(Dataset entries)
=-=-=-=-=
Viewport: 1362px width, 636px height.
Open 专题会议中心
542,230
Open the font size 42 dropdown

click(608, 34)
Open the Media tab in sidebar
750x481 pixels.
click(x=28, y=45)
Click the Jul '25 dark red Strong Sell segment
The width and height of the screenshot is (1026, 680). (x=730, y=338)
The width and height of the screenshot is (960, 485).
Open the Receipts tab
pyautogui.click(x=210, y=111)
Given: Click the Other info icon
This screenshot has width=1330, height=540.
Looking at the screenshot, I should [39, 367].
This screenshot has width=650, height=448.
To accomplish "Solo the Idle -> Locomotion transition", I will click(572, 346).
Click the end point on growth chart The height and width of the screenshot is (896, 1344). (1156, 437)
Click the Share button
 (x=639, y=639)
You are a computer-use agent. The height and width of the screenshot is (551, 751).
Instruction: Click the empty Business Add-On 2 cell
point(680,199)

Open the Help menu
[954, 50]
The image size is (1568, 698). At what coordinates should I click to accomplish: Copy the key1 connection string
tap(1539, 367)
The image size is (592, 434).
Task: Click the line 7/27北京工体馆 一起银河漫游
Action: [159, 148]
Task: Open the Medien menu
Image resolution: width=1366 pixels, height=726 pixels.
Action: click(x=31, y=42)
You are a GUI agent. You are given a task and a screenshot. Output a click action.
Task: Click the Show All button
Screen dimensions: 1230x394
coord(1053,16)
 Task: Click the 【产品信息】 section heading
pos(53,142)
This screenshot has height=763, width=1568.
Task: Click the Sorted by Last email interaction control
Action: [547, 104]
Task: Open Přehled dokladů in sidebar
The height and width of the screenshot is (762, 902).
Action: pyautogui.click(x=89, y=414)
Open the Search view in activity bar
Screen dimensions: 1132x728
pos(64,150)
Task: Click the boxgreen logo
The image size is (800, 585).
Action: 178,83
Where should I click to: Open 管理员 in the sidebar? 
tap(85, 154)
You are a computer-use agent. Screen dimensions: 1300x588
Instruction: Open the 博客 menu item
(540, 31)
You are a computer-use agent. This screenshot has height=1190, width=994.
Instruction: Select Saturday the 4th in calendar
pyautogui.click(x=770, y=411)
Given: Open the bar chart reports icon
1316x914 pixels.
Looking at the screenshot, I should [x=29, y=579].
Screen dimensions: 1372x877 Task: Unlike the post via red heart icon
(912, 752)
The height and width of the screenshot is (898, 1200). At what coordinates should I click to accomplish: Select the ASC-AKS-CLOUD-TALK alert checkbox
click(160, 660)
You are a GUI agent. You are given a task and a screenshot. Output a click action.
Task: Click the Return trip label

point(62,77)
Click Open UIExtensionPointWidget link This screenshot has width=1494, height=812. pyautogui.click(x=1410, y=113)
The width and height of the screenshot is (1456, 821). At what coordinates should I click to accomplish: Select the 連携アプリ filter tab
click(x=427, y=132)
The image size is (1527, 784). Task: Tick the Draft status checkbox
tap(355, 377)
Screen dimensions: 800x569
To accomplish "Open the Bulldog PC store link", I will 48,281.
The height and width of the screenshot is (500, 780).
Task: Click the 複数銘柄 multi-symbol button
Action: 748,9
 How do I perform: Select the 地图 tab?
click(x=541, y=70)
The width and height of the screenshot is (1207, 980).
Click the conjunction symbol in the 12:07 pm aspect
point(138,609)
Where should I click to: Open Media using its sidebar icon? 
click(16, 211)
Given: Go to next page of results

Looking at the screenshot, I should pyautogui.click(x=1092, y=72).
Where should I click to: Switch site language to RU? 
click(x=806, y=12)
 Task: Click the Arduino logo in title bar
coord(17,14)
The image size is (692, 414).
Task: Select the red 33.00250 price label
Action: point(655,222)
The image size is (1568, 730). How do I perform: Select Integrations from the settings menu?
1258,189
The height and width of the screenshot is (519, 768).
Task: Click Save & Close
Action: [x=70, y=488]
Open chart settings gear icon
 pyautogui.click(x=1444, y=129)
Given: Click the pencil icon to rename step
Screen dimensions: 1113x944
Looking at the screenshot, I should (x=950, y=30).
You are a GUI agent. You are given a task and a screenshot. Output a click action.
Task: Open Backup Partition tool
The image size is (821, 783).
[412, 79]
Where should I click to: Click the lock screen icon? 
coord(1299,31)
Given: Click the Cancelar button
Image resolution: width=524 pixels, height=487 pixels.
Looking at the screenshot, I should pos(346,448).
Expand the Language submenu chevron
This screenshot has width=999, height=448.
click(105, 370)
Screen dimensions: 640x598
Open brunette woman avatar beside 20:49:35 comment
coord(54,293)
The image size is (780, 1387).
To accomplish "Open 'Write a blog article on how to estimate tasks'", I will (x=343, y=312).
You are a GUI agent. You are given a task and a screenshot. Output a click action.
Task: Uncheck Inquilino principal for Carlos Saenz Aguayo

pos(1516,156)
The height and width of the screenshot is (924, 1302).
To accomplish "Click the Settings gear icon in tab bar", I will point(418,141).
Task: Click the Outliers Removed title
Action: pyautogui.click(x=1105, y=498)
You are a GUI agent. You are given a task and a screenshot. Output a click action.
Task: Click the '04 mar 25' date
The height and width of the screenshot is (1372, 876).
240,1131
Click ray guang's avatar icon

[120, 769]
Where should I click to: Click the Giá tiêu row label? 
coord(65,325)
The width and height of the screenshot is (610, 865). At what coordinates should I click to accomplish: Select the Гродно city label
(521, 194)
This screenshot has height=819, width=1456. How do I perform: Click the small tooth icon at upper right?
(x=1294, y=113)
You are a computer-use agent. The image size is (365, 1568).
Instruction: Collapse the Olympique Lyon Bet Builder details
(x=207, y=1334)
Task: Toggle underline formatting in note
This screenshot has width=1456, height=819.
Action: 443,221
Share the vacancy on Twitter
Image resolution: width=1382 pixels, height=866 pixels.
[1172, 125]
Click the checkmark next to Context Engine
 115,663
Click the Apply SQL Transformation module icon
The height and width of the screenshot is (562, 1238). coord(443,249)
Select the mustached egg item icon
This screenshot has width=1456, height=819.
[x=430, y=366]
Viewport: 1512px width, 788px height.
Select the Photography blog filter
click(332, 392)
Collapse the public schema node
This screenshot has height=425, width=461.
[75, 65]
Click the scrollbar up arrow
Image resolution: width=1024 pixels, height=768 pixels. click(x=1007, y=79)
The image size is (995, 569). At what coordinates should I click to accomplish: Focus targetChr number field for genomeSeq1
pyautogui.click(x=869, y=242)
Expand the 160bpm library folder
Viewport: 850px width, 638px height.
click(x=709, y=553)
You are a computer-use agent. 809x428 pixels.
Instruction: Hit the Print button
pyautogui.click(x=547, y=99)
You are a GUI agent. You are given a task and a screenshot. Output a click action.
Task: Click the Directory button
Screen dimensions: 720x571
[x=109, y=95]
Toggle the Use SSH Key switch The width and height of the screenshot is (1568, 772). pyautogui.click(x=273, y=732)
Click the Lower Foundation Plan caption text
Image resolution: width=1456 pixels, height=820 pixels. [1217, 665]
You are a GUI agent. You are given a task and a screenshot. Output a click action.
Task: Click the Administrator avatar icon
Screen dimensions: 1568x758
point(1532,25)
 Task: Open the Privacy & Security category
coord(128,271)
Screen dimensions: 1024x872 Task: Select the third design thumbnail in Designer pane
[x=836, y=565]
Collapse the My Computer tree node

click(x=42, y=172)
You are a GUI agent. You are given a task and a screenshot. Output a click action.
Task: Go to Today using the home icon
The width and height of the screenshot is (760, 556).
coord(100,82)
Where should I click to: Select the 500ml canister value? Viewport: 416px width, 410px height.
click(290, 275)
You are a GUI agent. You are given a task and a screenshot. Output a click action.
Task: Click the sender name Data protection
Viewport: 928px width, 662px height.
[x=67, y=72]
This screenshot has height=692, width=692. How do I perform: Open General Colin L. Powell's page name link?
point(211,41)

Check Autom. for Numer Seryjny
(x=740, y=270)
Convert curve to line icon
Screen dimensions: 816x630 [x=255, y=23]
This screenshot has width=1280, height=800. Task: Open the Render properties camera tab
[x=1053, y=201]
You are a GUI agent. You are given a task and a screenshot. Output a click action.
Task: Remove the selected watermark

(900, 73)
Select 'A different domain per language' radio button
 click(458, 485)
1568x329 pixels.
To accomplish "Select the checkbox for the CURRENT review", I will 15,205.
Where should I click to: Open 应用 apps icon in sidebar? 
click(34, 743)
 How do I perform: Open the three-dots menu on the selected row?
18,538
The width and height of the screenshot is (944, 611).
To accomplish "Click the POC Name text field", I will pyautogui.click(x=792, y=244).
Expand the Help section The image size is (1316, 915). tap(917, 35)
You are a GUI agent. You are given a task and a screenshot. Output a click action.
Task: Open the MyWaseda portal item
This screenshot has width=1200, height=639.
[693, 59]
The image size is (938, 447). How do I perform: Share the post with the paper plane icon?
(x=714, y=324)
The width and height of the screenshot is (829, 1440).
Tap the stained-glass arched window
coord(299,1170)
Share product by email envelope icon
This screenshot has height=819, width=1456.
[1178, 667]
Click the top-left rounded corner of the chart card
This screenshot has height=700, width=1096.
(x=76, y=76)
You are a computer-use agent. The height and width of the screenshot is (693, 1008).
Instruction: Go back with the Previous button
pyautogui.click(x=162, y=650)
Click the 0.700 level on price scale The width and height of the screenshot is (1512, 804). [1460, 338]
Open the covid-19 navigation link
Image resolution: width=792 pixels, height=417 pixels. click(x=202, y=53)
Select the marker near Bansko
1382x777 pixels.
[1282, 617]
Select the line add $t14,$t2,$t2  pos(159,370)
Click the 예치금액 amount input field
=-=-=-=-=
TASK DESCRIPTION
When a line of the records holds the word "Toggle", copy that line.

ANSWER TO THE EXERCISE
Task: Toggle underline formatting in note
Toggle the Use SSH Key switch The width and height of the screenshot is (1568, 772). pyautogui.click(x=273, y=732)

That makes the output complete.